From Beattie Productions:
Throughout the month of May 2018, Off the Grid Studios, in conjunction with The Orvis Company, will be celebrating the first public release of the fly fishing film “Corazón.” To honor the release, Off the Grid Studios will engage in a month-long campaign focused on each of the three films in “The Scorpion Trilogy” — a collection of fly fishing movies roughly six years in the making.
The Scorpion Trilogy started in 2012 when an expedition to Scorpion Reef in the Gulf of Mexico was documented. This documentary-style film journey brought together fly anglers from the United States and Mexico to explore one of the most remote atolls in the Gulf. On behalf of The Orvis Company, the full-length film, “Scorpion Expedition,” will be released free to the public on May 9 for 48 hours on Amazon and Vimeo.

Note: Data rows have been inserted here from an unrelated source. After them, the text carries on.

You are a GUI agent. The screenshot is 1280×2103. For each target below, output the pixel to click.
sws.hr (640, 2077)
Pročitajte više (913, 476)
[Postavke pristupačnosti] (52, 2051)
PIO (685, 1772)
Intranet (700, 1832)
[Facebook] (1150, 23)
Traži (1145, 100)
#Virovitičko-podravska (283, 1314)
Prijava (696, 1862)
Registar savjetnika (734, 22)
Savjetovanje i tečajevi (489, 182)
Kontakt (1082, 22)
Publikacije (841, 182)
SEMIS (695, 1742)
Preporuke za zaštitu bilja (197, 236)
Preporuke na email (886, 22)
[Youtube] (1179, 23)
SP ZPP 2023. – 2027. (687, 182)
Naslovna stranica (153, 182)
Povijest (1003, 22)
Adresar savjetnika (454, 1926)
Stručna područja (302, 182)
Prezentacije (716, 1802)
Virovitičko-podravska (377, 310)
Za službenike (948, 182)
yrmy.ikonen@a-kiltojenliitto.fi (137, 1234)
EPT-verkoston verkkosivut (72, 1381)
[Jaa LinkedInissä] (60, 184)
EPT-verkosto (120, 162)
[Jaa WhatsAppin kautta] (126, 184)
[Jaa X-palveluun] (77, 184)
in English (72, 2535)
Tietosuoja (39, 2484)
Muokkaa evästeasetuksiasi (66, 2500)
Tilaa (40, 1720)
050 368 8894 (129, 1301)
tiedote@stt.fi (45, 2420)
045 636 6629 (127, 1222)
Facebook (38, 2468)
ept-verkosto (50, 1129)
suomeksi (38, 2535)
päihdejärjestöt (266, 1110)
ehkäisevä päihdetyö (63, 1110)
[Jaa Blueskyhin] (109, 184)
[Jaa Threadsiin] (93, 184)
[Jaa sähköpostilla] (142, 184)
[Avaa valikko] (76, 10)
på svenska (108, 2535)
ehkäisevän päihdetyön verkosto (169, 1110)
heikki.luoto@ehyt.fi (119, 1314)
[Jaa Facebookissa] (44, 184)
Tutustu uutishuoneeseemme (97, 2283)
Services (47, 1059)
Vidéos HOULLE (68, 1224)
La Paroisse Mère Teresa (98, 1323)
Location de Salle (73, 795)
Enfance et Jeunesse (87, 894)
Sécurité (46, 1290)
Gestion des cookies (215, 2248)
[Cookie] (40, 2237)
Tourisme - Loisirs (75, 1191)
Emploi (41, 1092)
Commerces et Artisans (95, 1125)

Following “Scorpion Expedition,” the crew members embarked on another trip into the remote wilderness — this time to a hyper-remote Alaskan river. In the film, “Frontera Norte,” the Mexican national known throughout the angling world as “Sandflea” emerges as one of the central figures in the series with his notable and hilarious commentary about the dramatic northern adventure. This film will be released to the public for free on May 16 for 48 hours on Amazon and Vimeo.
On May 23 the final installment of the trilogy, “Corazón,” will be released for the first time to the public for free for 48 hours on Amazon and Vimeo. “Corazón” follows Mike Dawes from Jackson, Wyoming, to Sandflea’s island home in Holbox, Mexico. It’s here that viewers are granted a behind-the-scenes glimpse into the life and friendship of an American pro angler and a Mexican fly fishing guide who became brothers united by a shared passion for the water.
The Scorpion Trilogy is sure to delight anglers from around the world with its cinematography, world-class fly fishing footage, dynamic storytelling, and humor. It provides a special look into some of the most remote and untouched natural places on the planet and reminds us that we all have more in common than we might think.